TO DO – From the entries, filter out every line that lacks "folder" and copy the rest.
↓↓↓
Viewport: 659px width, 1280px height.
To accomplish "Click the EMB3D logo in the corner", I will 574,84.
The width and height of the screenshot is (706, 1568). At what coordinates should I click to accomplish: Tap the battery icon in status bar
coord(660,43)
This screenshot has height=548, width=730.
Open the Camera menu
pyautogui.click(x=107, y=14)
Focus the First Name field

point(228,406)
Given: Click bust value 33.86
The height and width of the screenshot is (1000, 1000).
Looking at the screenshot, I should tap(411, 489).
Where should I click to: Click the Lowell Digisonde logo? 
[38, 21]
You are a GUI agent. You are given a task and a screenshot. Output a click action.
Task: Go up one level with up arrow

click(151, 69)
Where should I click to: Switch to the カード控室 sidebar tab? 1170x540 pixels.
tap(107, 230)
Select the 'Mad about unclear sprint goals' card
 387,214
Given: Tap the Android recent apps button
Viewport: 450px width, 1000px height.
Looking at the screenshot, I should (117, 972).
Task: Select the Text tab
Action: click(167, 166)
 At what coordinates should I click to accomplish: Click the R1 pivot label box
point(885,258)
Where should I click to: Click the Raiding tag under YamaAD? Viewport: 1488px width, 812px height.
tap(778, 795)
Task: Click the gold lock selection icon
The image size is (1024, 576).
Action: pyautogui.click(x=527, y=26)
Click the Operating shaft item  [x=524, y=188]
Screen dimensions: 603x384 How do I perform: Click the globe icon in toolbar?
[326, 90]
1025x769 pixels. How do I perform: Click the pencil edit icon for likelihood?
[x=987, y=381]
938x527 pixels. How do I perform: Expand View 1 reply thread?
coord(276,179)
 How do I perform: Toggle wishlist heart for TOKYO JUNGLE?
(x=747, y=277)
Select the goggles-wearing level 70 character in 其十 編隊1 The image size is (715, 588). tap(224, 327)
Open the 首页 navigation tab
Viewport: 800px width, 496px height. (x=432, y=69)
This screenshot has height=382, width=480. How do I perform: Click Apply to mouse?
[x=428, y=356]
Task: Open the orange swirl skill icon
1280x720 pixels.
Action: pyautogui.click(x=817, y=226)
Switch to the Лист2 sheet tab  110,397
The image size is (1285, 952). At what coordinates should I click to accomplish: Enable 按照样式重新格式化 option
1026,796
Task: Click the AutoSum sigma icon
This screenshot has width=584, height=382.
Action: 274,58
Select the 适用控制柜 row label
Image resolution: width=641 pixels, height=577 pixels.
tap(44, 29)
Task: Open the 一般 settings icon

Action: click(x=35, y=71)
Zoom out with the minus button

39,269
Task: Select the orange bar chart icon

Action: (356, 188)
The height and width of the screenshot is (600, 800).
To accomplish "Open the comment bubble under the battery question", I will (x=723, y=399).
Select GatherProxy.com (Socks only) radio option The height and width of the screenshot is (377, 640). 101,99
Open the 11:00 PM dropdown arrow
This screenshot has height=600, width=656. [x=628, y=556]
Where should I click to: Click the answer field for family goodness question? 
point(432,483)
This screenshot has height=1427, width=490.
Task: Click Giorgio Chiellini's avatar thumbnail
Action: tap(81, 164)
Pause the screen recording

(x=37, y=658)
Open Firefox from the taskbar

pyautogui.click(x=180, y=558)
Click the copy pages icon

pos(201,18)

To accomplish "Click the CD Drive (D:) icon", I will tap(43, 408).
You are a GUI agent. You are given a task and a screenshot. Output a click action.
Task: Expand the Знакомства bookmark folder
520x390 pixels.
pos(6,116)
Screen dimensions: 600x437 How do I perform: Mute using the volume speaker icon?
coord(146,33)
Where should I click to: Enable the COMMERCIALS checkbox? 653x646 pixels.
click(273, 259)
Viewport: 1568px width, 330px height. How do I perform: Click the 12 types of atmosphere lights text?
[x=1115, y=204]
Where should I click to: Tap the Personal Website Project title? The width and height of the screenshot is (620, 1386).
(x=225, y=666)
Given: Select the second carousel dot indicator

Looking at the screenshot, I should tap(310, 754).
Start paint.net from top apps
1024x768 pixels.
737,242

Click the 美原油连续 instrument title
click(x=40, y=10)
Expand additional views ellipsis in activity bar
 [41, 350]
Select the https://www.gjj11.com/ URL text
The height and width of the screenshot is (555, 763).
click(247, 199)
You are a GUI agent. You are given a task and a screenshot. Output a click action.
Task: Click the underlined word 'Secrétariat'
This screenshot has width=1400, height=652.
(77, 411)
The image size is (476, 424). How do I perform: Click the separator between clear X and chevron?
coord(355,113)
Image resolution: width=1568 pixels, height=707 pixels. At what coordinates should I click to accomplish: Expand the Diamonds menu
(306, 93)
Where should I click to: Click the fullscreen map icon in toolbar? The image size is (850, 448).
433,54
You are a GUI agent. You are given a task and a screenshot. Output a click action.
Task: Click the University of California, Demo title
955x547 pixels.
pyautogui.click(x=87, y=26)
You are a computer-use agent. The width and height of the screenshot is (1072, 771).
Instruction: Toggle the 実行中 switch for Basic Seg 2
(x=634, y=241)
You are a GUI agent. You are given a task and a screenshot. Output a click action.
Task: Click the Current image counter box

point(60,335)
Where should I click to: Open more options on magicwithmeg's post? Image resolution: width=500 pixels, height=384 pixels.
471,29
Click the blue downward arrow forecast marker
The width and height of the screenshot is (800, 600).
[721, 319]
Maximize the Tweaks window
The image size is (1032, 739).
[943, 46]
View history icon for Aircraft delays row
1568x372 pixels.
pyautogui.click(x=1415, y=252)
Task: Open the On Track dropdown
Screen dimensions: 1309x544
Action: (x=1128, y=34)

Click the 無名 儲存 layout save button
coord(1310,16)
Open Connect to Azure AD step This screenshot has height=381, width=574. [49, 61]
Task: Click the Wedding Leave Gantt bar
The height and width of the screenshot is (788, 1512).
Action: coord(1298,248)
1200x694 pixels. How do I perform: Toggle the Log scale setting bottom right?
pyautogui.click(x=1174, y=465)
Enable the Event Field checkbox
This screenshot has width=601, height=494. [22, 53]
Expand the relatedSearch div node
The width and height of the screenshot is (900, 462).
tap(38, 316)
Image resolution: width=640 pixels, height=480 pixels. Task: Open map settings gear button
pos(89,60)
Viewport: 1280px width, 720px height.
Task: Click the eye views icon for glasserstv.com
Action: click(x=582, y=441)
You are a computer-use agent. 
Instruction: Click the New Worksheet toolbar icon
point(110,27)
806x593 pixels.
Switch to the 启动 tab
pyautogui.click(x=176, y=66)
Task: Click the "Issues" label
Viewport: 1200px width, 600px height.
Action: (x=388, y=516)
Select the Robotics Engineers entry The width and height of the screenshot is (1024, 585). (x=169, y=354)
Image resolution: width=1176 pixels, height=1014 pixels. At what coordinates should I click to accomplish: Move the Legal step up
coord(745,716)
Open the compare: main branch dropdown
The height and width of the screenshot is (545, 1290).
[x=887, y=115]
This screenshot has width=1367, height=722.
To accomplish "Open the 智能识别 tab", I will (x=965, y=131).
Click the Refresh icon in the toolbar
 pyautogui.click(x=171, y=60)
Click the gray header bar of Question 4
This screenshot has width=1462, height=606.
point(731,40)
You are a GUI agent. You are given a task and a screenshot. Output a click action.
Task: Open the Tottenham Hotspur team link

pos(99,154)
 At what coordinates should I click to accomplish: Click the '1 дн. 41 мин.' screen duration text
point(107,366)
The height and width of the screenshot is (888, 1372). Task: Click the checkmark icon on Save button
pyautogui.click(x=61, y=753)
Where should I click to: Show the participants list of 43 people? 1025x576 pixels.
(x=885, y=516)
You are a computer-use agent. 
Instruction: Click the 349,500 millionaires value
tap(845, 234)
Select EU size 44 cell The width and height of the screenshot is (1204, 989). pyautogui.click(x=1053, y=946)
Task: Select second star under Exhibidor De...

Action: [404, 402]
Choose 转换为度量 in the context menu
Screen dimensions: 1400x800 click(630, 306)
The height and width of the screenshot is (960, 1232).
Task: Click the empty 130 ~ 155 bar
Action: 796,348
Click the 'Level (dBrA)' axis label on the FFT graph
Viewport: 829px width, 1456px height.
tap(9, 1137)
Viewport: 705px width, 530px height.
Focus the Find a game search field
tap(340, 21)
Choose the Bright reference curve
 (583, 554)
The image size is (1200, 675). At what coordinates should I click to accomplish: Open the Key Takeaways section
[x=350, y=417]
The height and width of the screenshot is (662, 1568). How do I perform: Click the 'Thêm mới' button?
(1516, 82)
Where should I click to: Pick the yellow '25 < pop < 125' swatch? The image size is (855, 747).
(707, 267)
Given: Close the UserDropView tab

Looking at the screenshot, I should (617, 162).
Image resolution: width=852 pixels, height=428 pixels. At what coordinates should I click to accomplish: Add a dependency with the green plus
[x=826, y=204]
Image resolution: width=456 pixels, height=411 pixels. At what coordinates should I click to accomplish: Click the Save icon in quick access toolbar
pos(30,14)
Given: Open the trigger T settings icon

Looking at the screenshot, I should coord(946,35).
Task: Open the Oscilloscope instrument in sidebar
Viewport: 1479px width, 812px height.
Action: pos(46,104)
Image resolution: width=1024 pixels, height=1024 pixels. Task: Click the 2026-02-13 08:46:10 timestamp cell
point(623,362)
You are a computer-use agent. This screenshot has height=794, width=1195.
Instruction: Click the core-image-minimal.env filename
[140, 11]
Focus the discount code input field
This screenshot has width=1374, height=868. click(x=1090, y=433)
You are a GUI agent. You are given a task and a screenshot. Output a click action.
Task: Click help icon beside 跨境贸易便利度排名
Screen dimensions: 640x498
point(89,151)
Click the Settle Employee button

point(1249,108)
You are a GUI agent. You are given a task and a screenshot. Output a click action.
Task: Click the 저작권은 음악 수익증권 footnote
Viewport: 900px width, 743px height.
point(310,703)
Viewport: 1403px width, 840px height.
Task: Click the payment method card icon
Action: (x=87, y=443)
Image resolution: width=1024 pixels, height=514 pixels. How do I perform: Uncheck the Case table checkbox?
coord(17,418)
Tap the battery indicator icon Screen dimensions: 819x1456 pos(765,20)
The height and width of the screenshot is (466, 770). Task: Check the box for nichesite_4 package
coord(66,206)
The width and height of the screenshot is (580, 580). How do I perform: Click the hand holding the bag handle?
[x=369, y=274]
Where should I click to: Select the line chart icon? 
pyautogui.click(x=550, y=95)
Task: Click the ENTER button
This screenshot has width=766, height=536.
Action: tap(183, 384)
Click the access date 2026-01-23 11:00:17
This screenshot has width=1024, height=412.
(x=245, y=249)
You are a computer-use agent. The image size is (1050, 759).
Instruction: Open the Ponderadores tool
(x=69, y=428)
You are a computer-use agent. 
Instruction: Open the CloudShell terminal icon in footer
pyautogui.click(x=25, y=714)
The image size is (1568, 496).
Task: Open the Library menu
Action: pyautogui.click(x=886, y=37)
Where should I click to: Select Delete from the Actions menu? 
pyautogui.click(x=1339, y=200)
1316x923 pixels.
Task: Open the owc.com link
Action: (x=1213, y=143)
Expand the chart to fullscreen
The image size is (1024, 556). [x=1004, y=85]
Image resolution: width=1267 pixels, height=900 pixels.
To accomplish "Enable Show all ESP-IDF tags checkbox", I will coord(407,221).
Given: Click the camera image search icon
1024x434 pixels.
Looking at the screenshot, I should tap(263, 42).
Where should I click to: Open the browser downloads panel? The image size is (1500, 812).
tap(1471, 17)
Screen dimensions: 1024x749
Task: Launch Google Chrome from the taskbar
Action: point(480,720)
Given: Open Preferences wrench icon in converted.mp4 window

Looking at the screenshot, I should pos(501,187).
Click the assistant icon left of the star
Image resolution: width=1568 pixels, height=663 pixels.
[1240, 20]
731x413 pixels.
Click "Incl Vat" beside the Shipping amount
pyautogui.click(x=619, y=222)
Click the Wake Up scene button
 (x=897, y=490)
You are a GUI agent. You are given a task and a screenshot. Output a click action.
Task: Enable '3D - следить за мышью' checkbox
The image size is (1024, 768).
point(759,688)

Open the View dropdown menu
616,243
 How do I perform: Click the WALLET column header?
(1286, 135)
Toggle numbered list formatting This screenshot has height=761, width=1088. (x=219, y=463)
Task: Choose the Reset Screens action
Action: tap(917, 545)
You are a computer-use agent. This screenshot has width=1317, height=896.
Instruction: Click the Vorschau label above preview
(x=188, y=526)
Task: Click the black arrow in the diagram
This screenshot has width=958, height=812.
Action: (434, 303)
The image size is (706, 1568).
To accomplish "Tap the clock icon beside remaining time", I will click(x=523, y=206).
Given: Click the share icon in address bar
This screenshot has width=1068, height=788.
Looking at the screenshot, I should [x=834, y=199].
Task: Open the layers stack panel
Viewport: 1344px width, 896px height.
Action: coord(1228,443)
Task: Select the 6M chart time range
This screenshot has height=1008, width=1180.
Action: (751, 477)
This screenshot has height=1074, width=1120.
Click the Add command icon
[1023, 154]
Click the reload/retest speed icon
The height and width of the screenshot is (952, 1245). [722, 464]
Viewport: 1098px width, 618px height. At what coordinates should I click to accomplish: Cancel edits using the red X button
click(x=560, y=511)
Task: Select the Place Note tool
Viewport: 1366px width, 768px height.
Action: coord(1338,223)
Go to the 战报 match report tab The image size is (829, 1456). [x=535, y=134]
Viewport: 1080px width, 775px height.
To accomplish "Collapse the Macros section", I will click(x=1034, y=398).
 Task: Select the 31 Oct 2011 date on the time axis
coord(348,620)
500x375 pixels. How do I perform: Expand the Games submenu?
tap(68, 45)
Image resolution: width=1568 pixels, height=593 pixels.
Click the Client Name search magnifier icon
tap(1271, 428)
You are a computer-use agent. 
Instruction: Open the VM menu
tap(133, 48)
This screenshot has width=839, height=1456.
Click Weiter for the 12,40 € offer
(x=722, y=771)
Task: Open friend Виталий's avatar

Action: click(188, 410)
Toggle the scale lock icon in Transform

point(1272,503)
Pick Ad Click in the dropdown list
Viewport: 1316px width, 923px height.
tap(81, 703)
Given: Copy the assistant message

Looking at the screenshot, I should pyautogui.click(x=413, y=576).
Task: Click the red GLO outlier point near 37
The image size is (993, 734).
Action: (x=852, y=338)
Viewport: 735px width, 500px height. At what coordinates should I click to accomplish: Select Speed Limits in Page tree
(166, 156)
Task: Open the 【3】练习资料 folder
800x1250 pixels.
↑↑↑
FINAL ANSWER –
Task: Expand the Знакомства bookmark folder
Task: Open the 【3】练习资料 folder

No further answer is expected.